All my electricity is self-generated with a solar system I built myself piece by piece or by using my backup generator. My water supply is kept in big tanks and sourced locally until I put a well in next year, but we also have a river half a mile away as a backup.
This does one thing for me: It takes away the ability of authorities to come on to my land unannounced to check water or electricity meters. But even more importantly it stops them from being able to cut either of them off and leave me reliant on handouts.
So we stay masters of our own domain. If it breaks it’s on me, but I’m my own boss and a hard taskmaster when it comes to maintaining my gear, so breakdowns or equipment failures are rare.
But what about food?
Well, what we have firstly is a stockpile of hundreds of pounds of the basics: flour, rice, dried beans, salt and sugar. This is our emergency supply. We always keep it topped up.
We also run two chest freezers. One has an external thermostat that keeps it at a constant fridge temperature, and the other is purely for frozen goods. Chest freezers use minimal electricity and are perfect for a solar system to run. Things like fresh food and frozen luxuries go into those. Anything else is kept in our pantry in cans.
But what happens if we get cut off from town? Well, we keep livestock to supply us with what town no longer can. Our livestock? Goats and poultry. We have 30 dairy goats that keep us in meat and delicious milk all year long, and we keep turkeys, chickens, geese and ducks. I can run multiple incubators to help pump out the babies so there is never a shortage of fresh organic eggs and meat.
My wife also has local contacts and sells fertilized eggs to people for their incubators to grow as well, which is a nice little bonus income.
We don’t have a greenhouse up and running yet and Colorado only has a short growing season, so if we need fresh vegetables we barter off our more established neighbors a few miles down the road with fresh goat’s milk or kids [baby goats] or eggs or whatever we have.
It works well for us, and because of the isolation everyone tends to stick together in the country rather then become competitors.
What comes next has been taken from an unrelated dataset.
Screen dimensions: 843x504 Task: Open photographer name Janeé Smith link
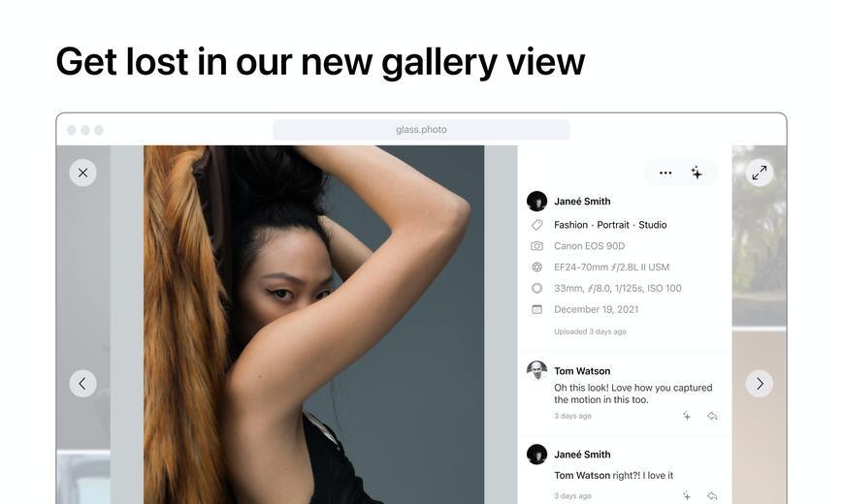(582, 201)
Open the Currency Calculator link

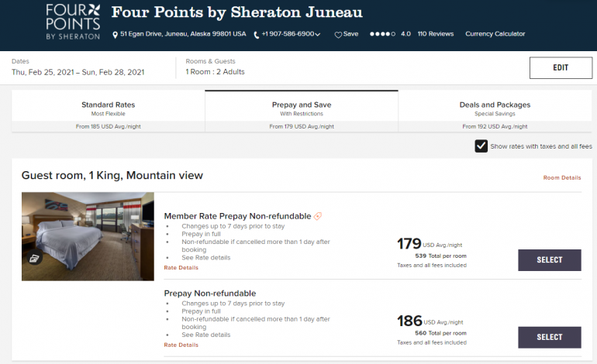[495, 34]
Also on our land we get pigeons, doves, quail, rabbits, antelope, white tail deer and elk. So if all else fails, I can hunt what I need and keep a selection of guns for just that purpose and for self-defense. But I never hunt usually as I believe in letting wildlife breed up so there is enough to go around in hard times.
When it comes to getting around, we run a pickup and have a very common brand and make, which makes spare parts cheap and readily available. As a backup we have a small all-wheel-drive station wagon that uses little gas and can go anywhere. Both are vital in bad weather.
I keep enough spare gas at home to fill the tanks of both vehicles and keep them as full as possible at all times.
One of the things about the coronavirus is it’s made the ER or any doctor or hospital the last place you want to visit. So, along with some great army medical training, I keep an extensive medical kit at home. We try to cover everything possible to make sure that exposing ourselves to sick people in town isn’t necessary.
If you can, try to locate a medical guide for nurses or doctors. This will give you an insight into how to look after yourself correctly if the internet was to fail and you could no longer just Google information. If you have to do it? Do it by the book exactly. Hard-copy resources like books are a vital part of setting yourself up at home, and you will rely on them if all other avenues disappear.
Taking the time in your life to set this up takes commitment but is surprisingly not that expensive to do. Everything we have now, including our farm, cost us under $40K and we are very self-sufficient in most things.
Preppers used to be seen as nutjobs not that long ago. But current events have proved a little prepper goes a long way to ensuring your family’s safety and security. So don’t be a victim. Be a survivor.